Building an application security review program

An ad-hoc review before a compliance audit is better than no review at all, but teams that build a repeatable program see compounding returns over time. The following practices turn application security code reviews from a one-off event into a sustainable discipline.

  • Maintain a living threat model for each critical application. Update it when the architecture changes, when new integrations are added, or when new data types are introduced. The threat model feeds directly into the preparation phase of the next review.
  • Store review findings in a centralized tracking system (Jira, Linear, or a dedicated vulnerability management tool) with consistent severity labels. This creates a historical record that reviewers can reference to identify recurring patterns across review cycles.
  • Conduct the manual code walkthrough with developers present. The review is far more effective as a collaborative session where the reviewer asks questions and the developer explains intent. Findings discovered this way get remediated faster because the developer already understands the issue.
  • Integrate automated SAST and SCA scanning into the CI pipeline so that the baseline scan runs continuously, while the manual review only focuses on delta analysis and architectural concerns.
  • Schedule reviews at natural milestone points rather than on fixed calendars. A quarterly review that falls between two major releases provides less value than a review timed to the week before a release.
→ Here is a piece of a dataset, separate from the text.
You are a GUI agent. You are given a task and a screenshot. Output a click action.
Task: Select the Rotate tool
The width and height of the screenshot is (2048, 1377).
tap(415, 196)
The goal is a program where each review builds on the last, the threat model stays current, and remediation happens within the same development cycle rather than piling up as backlog.
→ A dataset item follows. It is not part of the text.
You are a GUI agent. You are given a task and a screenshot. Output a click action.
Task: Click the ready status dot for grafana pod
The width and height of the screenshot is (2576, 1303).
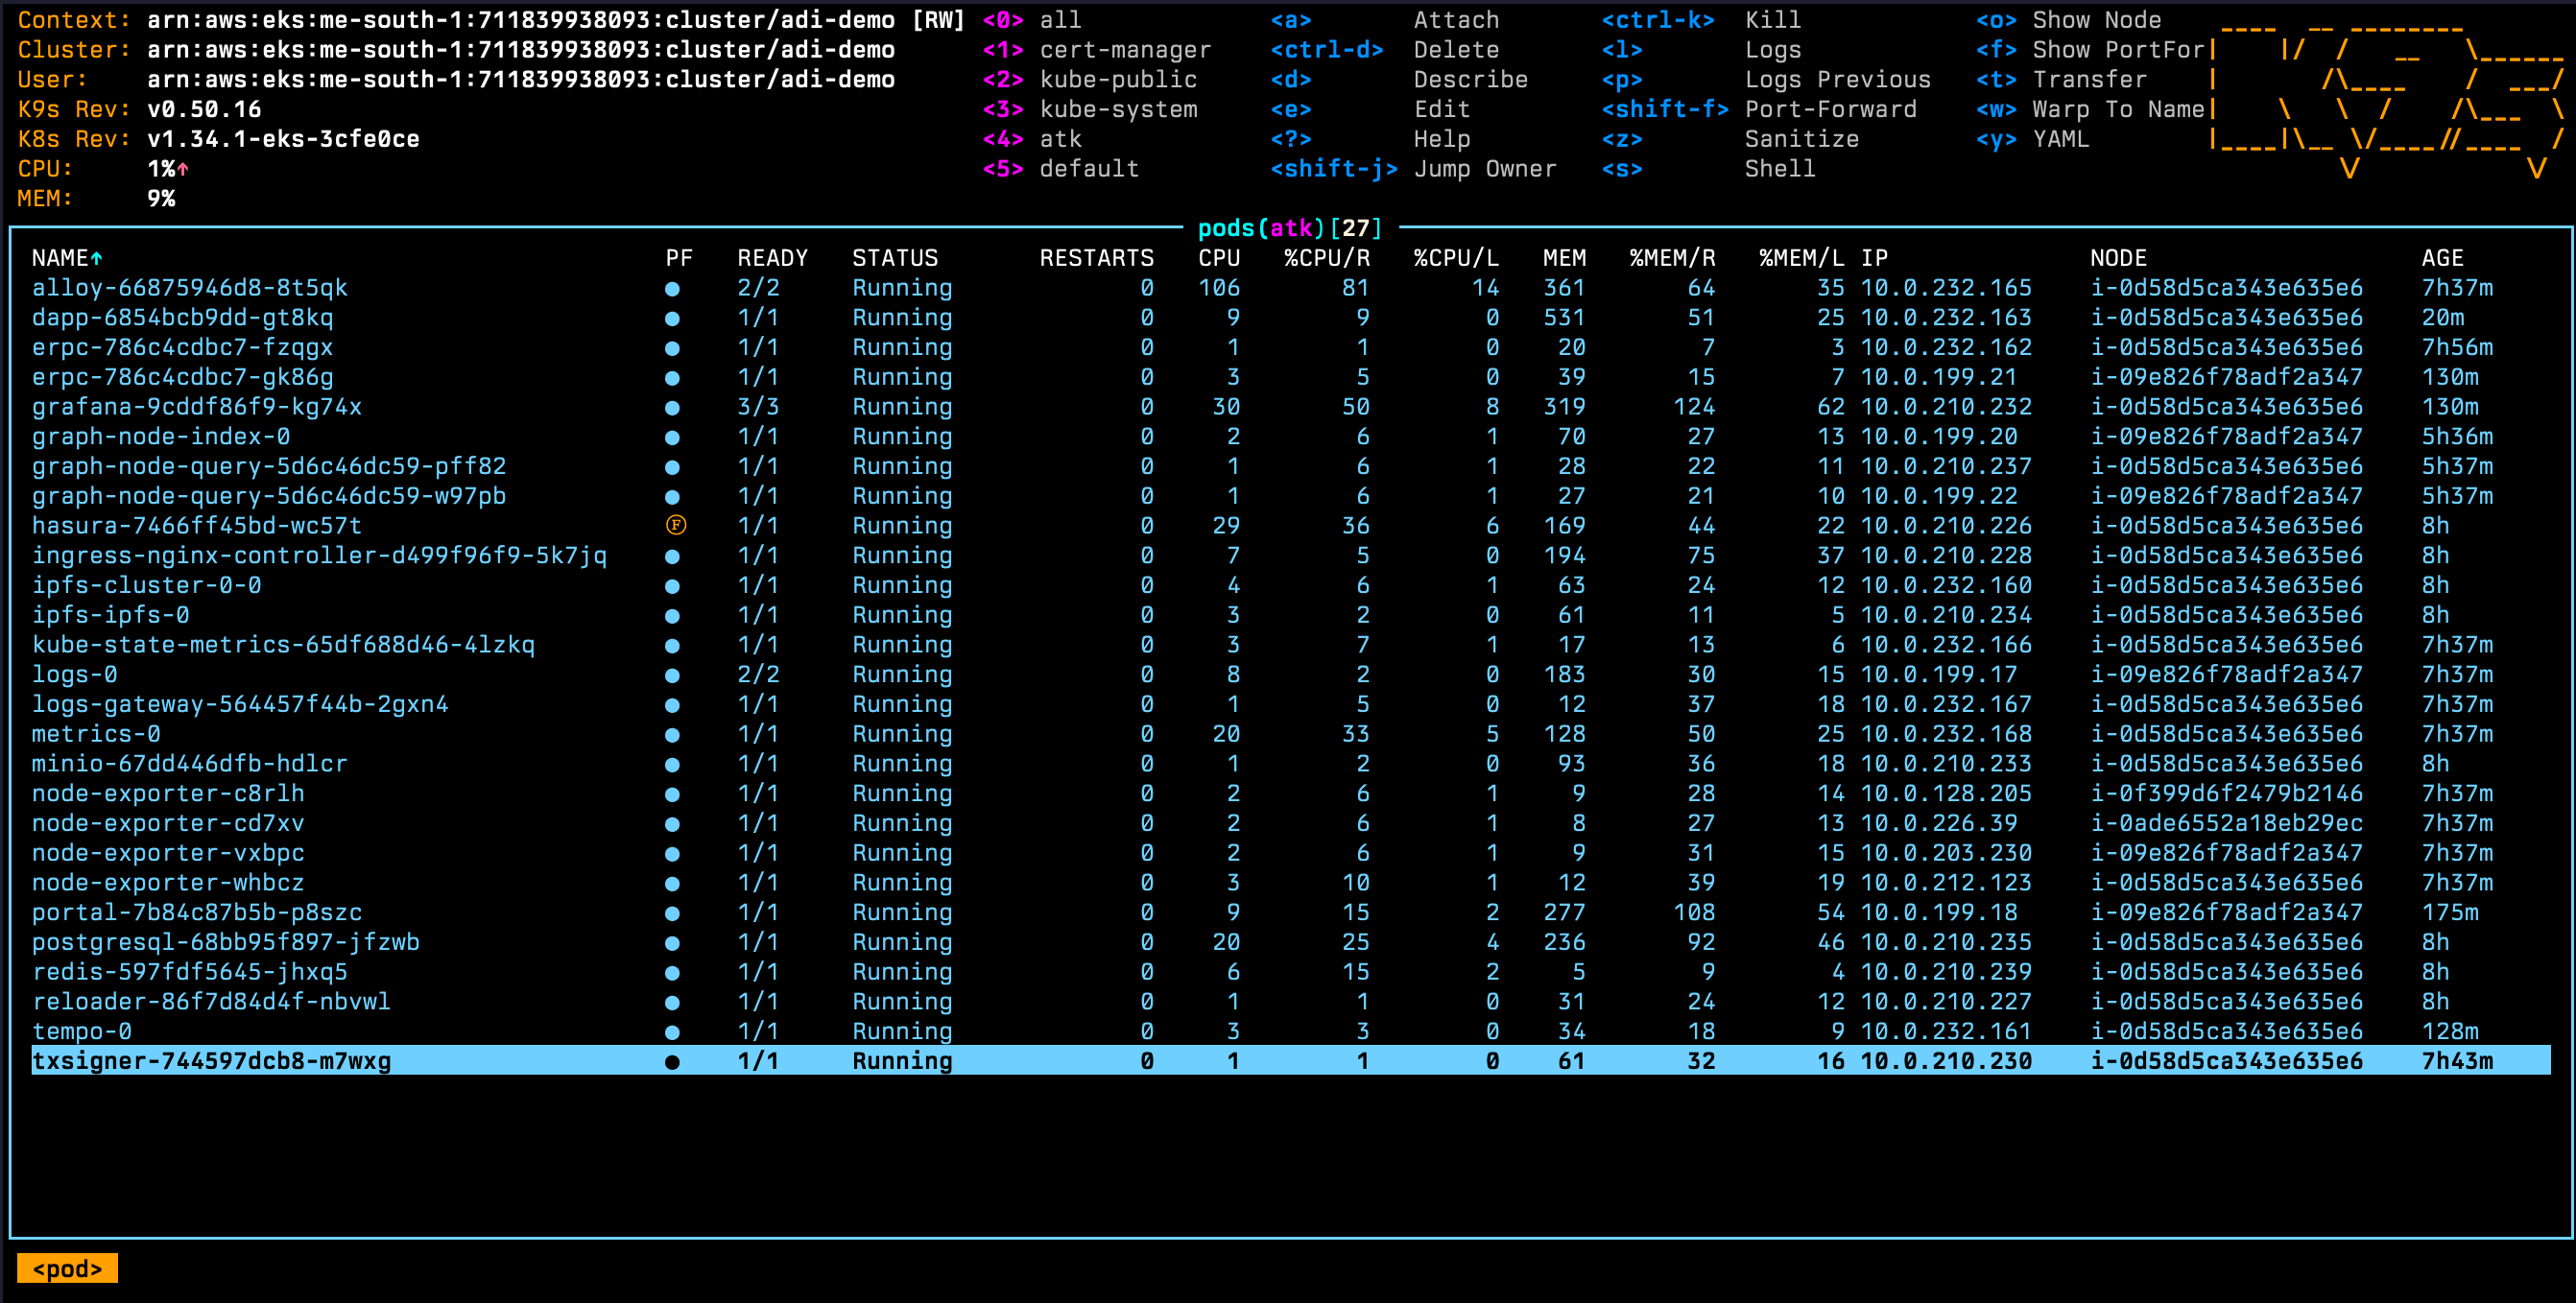673,407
Measuring whether the program is working

Three metrics help evaluate the effectiveness of an application security code review program:

  1. Findings per review cycle track total vulnerabilities and severity. A decline in critical and high issues shows reduced systemic risk.
  2. Remediation completion rate measures how many findings are fixed within the agreed timeline. Low rates indicate process gaps like unclear ownership or competing priorities.
  3. Recurring finding rate tracks repeated vulnerabilities across cycles. Frequent issues (e.g., broken access control) point to systemic gaps, not isolated mistakes.

Conclusion

An application security code review helps teams identify risks that are not visible in individual PRs. It examines the system as a whole and ensures that architecture, data flows, and access controls are secure.

When combined with PR-level security reviews and automated scanning, it provides a complete and effective approach to managing application security. A structured process, clear milestones, and consistent follow-up help teams reduce risk over time and maintain a secure codebase.